:: EXERCISE INSTRUCTIONS ::
Starting at the top of the records below, write out each line exactly as it stands, stopping after the line with "Image resolution: width=1031"; exclude the pictures.

** PROVIDED DATA follows **

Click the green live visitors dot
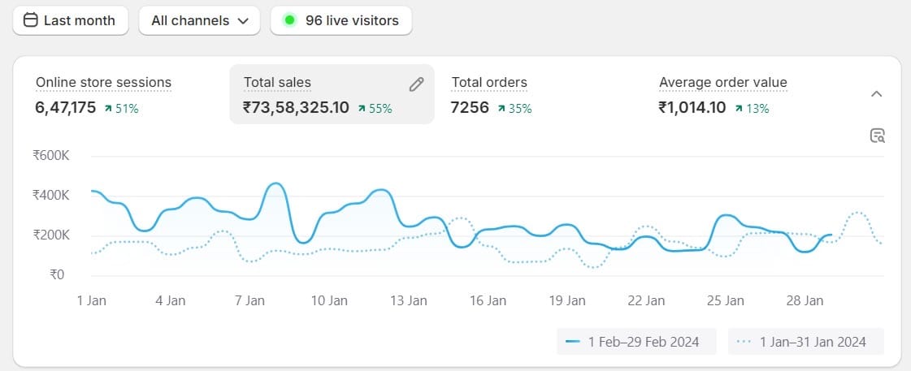 click(x=289, y=20)
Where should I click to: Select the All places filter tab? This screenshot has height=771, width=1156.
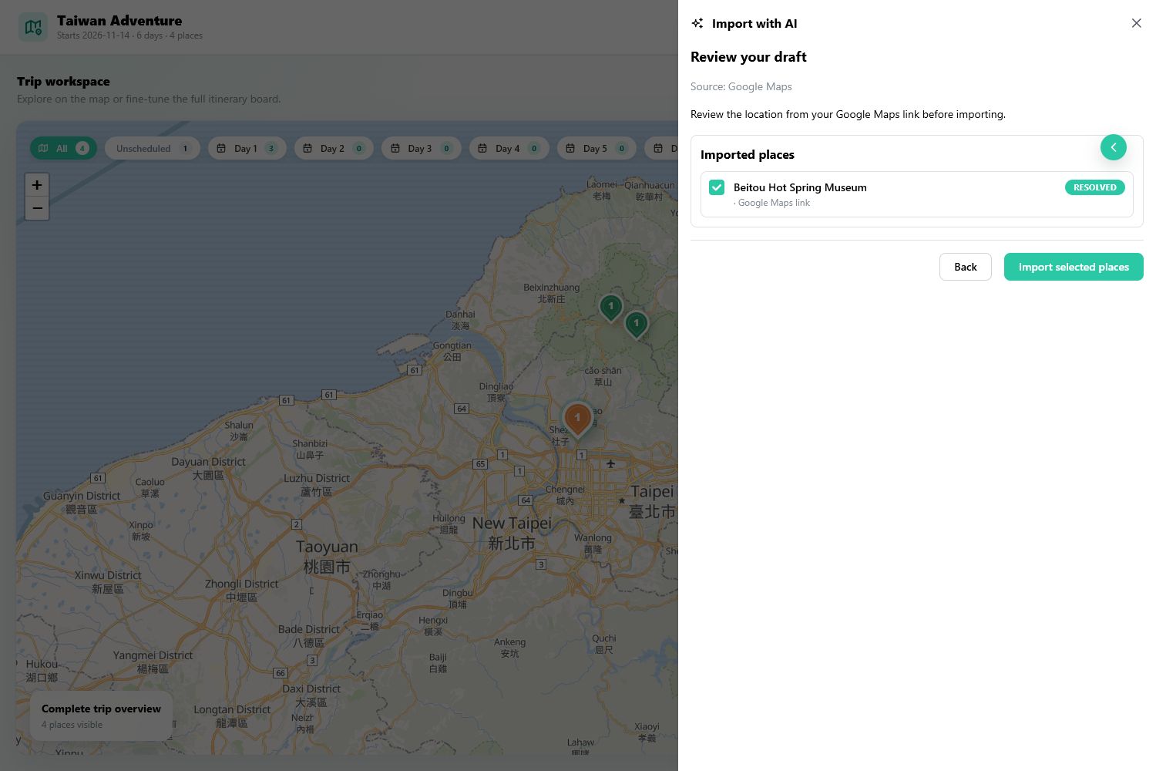coord(63,148)
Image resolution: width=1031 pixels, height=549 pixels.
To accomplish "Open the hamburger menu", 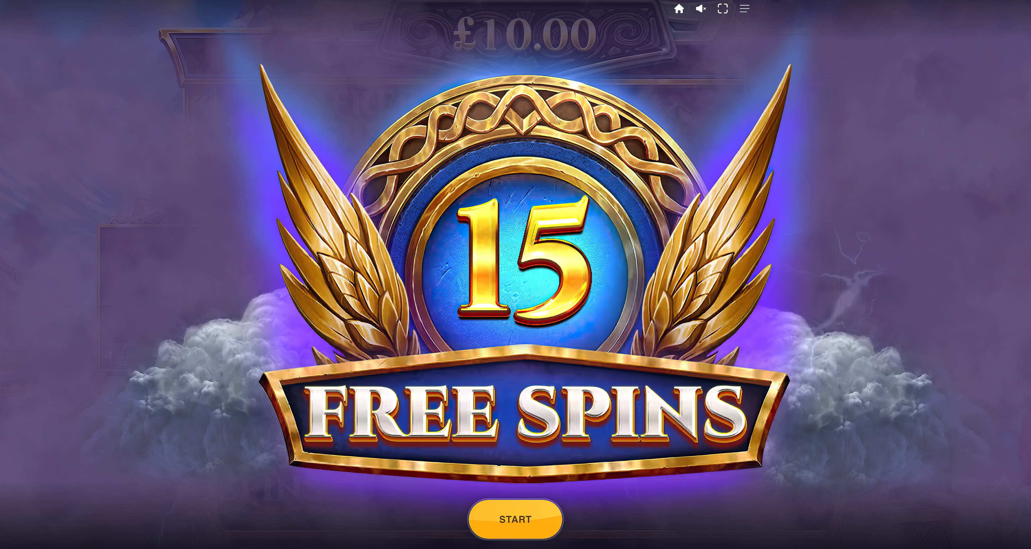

** End of PROVIDED DATA **

:: ANSWER FOR THIS EXERCISE ::
Click the green live visitors dot
 click(x=289, y=20)
Where should I click to: Select the All places filter tab? This screenshot has height=771, width=1156.
coord(63,148)
Image resolution: width=1031 pixels, height=549 pixels.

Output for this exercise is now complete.